Il motorsport al femminile è un movimento in crescita. In che punto del suo percorso pensi sia in questo momento storico?

«Diciamo che questo è un argomento un po’ spinoso. Da un lato sono sempre più contenta che ci siano molte donne nel mondo dei motori. I primi anni in cui correvo ti guardavano con occhi quasi stupiti di vederti lì. L’essere donna ti da molta visibilità, quindi molto spesso hai gli occhi di tutti puntati sui risultati che otterrai, ma allo stesso tempo proprio per questo devi dare il 120%, perché se sbagli qualcosa la visibilità acquisita ti torna indietro come un boomerang. Vorrei quindi ci fosse una mentalità più aperta e che quando un pilota sbagli, lo faccia perché è umano e non perché è uomo o donna. Dall’altro punto di vista spero che culturalmente si raggiunga un equilibrio nell’insegnare ad un bambino o ad una bambina che non esistono solo sport femminili o solo sport maschili. Semplicemente esistono le passioni. In questo ultimo periodo però non mi piace dei campionati o situazioni in cui le donne sembrano categorie protette. Lo vedi nei campionati monomarca come la F1 Academy, in cui l’obiettivo dovrebbe essere quello di portare la migliore in F1, ma al momento non è così. Spero solo che non siano trovate di marketing ma che siano progetti seri, anche perché molte famiglie investono molto economicamente per far correre le figlie. Lato mio spero di poter essere un esempio e che un giorno ci possa essere la nuova Michèle Mouton».

Tu sei parte della commissione FIA Women in Motorsport, come Deborah Mayer. Lei ha creato una realtà solida come Iron Dames, che ora è sbarcata anche nei rally. Ti piacerebbe un giorno vestire la tuta magenta?

«Certamente! Sarebbe il frutto di tanti anni di sacrifici fatti a livello personale. Il momento in cui qualcuno investe in te e ti porta nell’élite del motorsport è sicuramente una grande opportunità. Nel senso che un giorno mi piacerebbe correre senza pensare a tutto il resto. Iron Dames sono viste come donne che vincono in campionati misti, come è giusto che sia ed è una realtà incredibile. Quindi sì, se ci fosse l’opportunità mi piacerebbe farne assolutamente parte».

Rachele Somaschini in gara al Rally di Monza lo scorso dicembre. Tappa in cui ha vinto il suo terzo campionato italiano femminile – credits to RacheleSomaschini.com

Tra poco inizia la tua stagione. Cosa ti aspetti da questo campionato?
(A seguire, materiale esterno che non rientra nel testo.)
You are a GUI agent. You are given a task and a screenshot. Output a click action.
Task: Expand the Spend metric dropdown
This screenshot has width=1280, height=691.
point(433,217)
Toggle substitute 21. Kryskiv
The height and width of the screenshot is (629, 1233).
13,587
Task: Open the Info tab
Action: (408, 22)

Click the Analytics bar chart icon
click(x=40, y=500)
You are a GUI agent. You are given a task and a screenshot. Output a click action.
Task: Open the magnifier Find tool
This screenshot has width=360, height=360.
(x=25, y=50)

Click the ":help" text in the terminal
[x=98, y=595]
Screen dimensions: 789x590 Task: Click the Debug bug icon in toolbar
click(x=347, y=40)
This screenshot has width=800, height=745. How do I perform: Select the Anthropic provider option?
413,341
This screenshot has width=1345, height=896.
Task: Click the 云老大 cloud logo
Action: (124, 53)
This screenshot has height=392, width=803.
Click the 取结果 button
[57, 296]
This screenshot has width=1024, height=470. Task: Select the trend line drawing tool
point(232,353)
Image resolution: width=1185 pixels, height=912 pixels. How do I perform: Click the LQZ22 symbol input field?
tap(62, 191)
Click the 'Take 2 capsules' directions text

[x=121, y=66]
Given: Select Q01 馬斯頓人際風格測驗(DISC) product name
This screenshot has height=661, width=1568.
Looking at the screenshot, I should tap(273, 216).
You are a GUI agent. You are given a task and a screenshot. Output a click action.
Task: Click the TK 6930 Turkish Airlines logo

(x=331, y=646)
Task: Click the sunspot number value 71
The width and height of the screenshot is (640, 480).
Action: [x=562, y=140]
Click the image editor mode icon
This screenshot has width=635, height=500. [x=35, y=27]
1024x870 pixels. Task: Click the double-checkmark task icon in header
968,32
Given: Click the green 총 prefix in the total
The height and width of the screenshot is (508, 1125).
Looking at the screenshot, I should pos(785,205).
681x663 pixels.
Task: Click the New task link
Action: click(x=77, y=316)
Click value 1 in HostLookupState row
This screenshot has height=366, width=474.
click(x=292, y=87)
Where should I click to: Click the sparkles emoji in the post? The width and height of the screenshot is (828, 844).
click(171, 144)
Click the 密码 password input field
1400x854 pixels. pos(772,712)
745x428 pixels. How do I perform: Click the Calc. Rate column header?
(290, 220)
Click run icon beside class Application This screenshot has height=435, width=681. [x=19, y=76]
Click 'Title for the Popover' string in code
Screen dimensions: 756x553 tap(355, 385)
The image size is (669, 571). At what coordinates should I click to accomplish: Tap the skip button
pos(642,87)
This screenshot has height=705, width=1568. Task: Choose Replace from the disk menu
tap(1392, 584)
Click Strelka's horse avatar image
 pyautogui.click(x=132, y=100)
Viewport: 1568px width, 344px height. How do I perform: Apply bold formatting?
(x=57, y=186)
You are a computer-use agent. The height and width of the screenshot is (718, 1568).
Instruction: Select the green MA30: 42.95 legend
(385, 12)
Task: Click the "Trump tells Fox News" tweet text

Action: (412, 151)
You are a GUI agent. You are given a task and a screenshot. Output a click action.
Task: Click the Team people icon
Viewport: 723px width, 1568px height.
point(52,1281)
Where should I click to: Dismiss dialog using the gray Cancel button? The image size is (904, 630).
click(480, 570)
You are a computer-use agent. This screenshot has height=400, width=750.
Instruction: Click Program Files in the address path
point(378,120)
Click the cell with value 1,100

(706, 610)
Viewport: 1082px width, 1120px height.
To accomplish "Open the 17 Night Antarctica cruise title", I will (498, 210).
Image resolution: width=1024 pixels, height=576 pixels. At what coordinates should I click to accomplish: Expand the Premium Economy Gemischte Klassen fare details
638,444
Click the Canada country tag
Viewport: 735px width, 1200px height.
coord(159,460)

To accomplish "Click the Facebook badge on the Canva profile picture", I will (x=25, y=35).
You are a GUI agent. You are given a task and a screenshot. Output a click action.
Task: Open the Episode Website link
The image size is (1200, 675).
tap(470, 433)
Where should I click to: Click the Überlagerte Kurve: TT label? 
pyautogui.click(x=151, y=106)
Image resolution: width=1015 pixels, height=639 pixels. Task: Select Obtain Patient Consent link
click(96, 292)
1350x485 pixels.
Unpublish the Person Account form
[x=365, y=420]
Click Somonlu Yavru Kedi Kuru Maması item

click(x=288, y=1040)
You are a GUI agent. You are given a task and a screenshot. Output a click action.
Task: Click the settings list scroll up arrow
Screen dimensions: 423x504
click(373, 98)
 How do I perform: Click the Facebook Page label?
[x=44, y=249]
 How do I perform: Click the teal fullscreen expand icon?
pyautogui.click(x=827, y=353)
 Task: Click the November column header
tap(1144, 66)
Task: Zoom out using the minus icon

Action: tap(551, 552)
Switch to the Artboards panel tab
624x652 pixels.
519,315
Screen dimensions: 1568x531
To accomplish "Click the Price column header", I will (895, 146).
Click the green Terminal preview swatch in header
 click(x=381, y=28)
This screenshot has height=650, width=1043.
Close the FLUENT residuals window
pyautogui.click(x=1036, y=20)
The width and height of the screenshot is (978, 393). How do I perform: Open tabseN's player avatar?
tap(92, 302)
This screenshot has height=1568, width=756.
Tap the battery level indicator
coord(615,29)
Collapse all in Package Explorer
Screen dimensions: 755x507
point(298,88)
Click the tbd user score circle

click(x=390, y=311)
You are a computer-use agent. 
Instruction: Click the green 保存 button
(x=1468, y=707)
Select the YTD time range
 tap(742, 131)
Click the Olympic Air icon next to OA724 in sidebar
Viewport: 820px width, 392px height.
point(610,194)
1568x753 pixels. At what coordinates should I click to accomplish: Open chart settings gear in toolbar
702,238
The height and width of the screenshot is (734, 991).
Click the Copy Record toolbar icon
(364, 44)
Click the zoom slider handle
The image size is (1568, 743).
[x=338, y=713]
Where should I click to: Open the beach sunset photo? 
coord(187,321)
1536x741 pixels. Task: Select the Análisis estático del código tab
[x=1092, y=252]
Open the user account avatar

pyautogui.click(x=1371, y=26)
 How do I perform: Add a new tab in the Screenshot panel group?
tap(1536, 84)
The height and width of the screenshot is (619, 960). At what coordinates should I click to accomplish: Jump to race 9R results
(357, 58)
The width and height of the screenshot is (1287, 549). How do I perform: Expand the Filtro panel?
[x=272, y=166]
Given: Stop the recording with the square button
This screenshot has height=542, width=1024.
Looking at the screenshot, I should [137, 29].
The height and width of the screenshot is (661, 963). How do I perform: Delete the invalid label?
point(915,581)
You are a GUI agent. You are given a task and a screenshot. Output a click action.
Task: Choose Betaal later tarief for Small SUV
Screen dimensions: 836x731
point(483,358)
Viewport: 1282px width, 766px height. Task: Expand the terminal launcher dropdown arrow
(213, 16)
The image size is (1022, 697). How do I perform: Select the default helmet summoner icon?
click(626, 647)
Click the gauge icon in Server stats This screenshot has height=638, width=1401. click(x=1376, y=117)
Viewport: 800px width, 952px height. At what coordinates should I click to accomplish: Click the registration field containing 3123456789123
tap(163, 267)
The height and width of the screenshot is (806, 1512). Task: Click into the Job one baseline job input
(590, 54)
«Non lo so (ride, ndr). È stato un campionato molto last minute, perché non sapevo come avrei reagito all’ultima cura che ho fatto. Dopo l’europeo che è stato un appuntamento inseguito per tanti anni e molto impegnativo a livello fisico e mentale, tornare nell’italiano è stato un po’ un colpo al cuore. Semplicemente perché dopo una stagione in cui impari come vanno le cose, l’anno successivo è quello per dire la tua, ma io ho dovuto fare un passo indietro. Allo stesso tempo credo che al progetto farà molto bene per visibilità e sostegno e per me quest’anno sarà fondamentale per tornare in forma e poi proseguire il mio percorso. Spero che tutto vada per il meglio e che il mio corpo continui a tollerare questa cura impegnativa, oltre a mettere in pratica quanto imparato nel campionato europeo».